## Your tasks
1. In the replatforming article, at which company did Pooja Brown lead a major replatforming project?
2. Condense the paragraph of the replatforming article that begins "Replatforming is never easy" into a short bulleted list that keeps its main facts.

Scalying New Heights: A Replatforming Journey In Four Acts

Replatforming is never easy — not for sales, product, marketing or engineering.  The journey is peppered with Lions and Tigers and Bears, oh my. Pooja Brown is VP of Engineering at Stitch Fix, and was previously the VP of engineering at Docusign, where she led a major replatforming project. Pooja is also one of the founding members of ENG, a peer network of VPEs and CTOs from leading SaaS companies. 


Pooja describes the replatforming journey in four acts, including I Got This!  WTF?  Shift Happens, and, WE DID IT! Clearly a hero’s journey, but it doesn’t feel heroic when you’re in the throes.  She was recently featured in a Scalying New Heights interview, that you can listen to on TheNewStack, and a summary of her story and the lessons learned is summarized below.

By definition, when you replatform, you are starting with a greenfield — but you have a defined set of expectations and an existing system — with its own capabilities and features — to match, improve, or not. If you’re a business with customers or a track record of any kind, you inherit debt. The goal was to break the monolith up into a modern, distributed system so that more people could productivity and quickly develop new features and functionality.

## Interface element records

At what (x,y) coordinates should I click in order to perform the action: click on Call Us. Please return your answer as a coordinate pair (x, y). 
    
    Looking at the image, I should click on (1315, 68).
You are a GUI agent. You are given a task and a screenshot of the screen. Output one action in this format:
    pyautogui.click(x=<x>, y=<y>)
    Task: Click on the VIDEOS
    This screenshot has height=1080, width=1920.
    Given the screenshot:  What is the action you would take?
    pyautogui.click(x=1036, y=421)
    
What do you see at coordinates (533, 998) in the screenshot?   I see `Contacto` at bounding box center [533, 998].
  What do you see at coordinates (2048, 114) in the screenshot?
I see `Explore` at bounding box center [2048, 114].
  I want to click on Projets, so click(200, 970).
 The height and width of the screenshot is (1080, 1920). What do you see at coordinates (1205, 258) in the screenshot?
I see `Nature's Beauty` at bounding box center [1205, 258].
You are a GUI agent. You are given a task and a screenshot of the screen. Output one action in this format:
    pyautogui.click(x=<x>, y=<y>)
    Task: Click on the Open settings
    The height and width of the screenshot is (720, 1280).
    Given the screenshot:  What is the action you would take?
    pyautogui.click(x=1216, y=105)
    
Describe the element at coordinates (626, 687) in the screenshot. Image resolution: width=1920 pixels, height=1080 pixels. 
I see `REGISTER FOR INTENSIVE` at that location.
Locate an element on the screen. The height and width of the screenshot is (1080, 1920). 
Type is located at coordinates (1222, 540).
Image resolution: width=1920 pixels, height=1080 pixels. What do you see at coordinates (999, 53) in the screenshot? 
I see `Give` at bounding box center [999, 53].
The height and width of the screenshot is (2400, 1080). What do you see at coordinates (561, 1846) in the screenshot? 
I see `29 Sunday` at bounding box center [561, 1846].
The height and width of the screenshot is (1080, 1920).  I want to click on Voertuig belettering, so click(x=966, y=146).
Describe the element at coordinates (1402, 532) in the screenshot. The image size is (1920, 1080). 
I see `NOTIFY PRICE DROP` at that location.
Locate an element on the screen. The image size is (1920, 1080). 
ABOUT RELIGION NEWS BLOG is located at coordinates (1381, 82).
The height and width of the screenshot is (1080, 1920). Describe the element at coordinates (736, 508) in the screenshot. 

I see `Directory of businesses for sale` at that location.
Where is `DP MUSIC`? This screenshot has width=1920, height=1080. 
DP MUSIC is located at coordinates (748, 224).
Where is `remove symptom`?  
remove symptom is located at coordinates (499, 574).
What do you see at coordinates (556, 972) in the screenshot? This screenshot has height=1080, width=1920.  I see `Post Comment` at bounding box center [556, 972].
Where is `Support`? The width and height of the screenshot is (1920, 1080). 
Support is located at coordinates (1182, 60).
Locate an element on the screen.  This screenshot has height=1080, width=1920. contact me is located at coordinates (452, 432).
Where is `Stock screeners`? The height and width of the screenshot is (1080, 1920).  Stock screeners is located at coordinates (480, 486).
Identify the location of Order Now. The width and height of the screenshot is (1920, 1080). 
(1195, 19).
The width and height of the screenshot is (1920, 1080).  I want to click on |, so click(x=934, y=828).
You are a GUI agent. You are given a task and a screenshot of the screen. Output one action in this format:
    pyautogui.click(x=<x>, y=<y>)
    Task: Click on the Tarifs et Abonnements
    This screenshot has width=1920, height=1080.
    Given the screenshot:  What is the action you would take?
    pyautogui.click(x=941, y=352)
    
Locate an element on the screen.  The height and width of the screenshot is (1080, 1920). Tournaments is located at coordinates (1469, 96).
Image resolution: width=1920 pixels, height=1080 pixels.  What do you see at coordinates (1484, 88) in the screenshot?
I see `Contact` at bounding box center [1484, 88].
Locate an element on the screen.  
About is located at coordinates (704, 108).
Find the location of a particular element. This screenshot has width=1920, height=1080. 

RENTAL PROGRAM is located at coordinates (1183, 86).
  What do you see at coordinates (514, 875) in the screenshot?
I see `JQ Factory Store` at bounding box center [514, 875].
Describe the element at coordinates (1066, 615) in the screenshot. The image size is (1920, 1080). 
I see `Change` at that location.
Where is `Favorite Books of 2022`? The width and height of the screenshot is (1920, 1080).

## Results
1. Docusign, where she was previously VP of engineering.

2.
- Replatforming is hard for sales, product, marketing, and engineering, and the journey is full of obstacles.
- Pooja Brown is VP of Engineering at Stitch Fix.
- She was previously VP of engineering at Docusign, where she led a major replatforming project.
- She is a founding member of ENG, a peer network of VPEs and CTOs from leading SaaS companies.